For younger kids, a ‘Play Picnic’ is a fun way to explore new foods. Let them play, taste, lick and spit out food as they please. It’s messy – but it’s all part of learning to eat.
7. Make Food Fun
Kids are drawn to colour and fun shapes! Now, before you start carving cauliflower into Elsa from Disney’s Frozen, try out simpler ideas like spiral carrots, vegetable kebab sticks or funny faces made with sliced veggies. Younger kids love to show independence, so try offering veggies sticks that they can dip into hummus, tzatziki or even mashed potato.
8. Funny Names
Don’t you wish you were served “X-ray Vision Carrots” growing up?

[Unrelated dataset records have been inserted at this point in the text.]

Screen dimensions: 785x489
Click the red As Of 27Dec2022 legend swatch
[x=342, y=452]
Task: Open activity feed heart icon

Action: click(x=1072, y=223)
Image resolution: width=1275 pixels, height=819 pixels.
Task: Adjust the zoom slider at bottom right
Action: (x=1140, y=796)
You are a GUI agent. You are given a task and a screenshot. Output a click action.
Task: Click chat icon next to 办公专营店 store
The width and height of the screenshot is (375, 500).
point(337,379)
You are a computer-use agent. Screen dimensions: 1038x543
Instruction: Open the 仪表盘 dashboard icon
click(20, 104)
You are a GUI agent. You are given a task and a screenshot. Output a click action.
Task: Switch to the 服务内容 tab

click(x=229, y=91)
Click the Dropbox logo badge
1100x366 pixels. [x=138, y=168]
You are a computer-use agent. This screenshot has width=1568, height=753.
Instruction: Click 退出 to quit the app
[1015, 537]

Pretty cool, huh?! Funny names like this have been given the thumbs up by science as a way to help kids eat more vegetables3.
9. Forget the Bribery
It’s tempting…I know…but do resist the temptation to bribe. While bribery may get them to eat their vegetables, think about the message it’s sending – “vegetables are gross and ice-cream is my prize for eating them”. While it takes time for kids to like vegetables, sometimes their reluctance may also be a show of independence. Remove the pressure to eat their veggies and they may just surprise you by eating them.
1o. Get Them Involved
Nurture healthy food relationships by involving kids with their food. Let them help you in the kitchen, plan yummy meals, grow a vegetable garden or take them shopping to pick vegetables to match the colour of the rainbow.
References:
1 Ellyn Satter (2015). Ellyn Satter’s Division of Responsibility in Feeding. Ellen Satter Institute (ESI). Available at – http://ellynsatterinstitute.org/cms-assets/documents/203702-180136.dor-2015-2.pdf
2 Pliner, P and Stallberg-White, C. (2000). “Pass the ketchup, please”: familiar flavors increase children’s willingness to taste novel foods. Appetite. 34(1):95-103.
3 Wansink, B et. al. (2010). Attractive Names Sustain Increased Vegetable Intake in Schools. Preventive Medicine, 55(4): 330-332.